Before my responses to the questions, some notes on my program:

I chose to construct the timeless classic "Technicolor cube with two triangles hovering around it" for my program. The construction is initially spinning; the direction of this spin can be adjusted using the four arrow keys. In addition, the r, g, and b keys toggle the red, green, and blue (respectively) components of the triangles' color (initially (1, 1, 0) = yellow) and the i and o keys adjust zooming speed in and out of the scene. I hope this is something along the lines of what was required! I didn't quite have time to learn enough to figure out why the faces of the cube sometimes appear in front of others that they shouldn't and other weird depth-perception problems, but I'm sure it's just some dumb thing I'm missing.

Anyway, here are my answers to the questions:

1) In a GLUT program, how is control passed back to the programmer? How is this set up during initialization?

Control is passed back to the programmer using special functions that the programmer chooses: the DisplayFunc, ReshapeFunc, KeyboardFunc, etc., that are fired when significant events occur during the execution of the program, allowing the programmer to handle a wide range of events appropriately. This structure is all set up initially in the main() function, where the programmer, in addition to initializing the window, sets a custom-made function for each event he wants to handle, that then gets fired at the appropriate times during execution. The entire event-processing loop is set into motion by the final call to glutMainLoop();

2) What does the parameter to glutInitDisplayMode() specify?

The parameters to glutInitDisplayMode() give the programmer a chance to toggle various options about the way his code will be run. In my submission, activating the GLUT_RGBA bit specifies that the window be created in RGBA mode (the alternative being color index mode, as far as I can tell?) while the GLUT_DOUBLE bit instructs the program to use a double buffer for smoother rendering, which helps the smoothness of animations by rendering frames fully on a behind-the-scenes buffer and then swapping buffers when the rendering is complete.
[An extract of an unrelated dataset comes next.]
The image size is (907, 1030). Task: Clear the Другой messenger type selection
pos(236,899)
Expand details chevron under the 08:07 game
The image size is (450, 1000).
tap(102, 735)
3) What do the calls to glOrtho() and glViewport() accomplish?

glOrtho() gives a matrix that scales the viewpoint of the camera, in this case making sure things stay oriented correctly in the event of a resize. I also use it in the idleFunc (with a tiny increment or decrement) to zoom in and out. The glViewport() call specifies the coordinates that should correspond to the field of view of the window, also necessary to make sure things appear properly scaled in the event of a resize.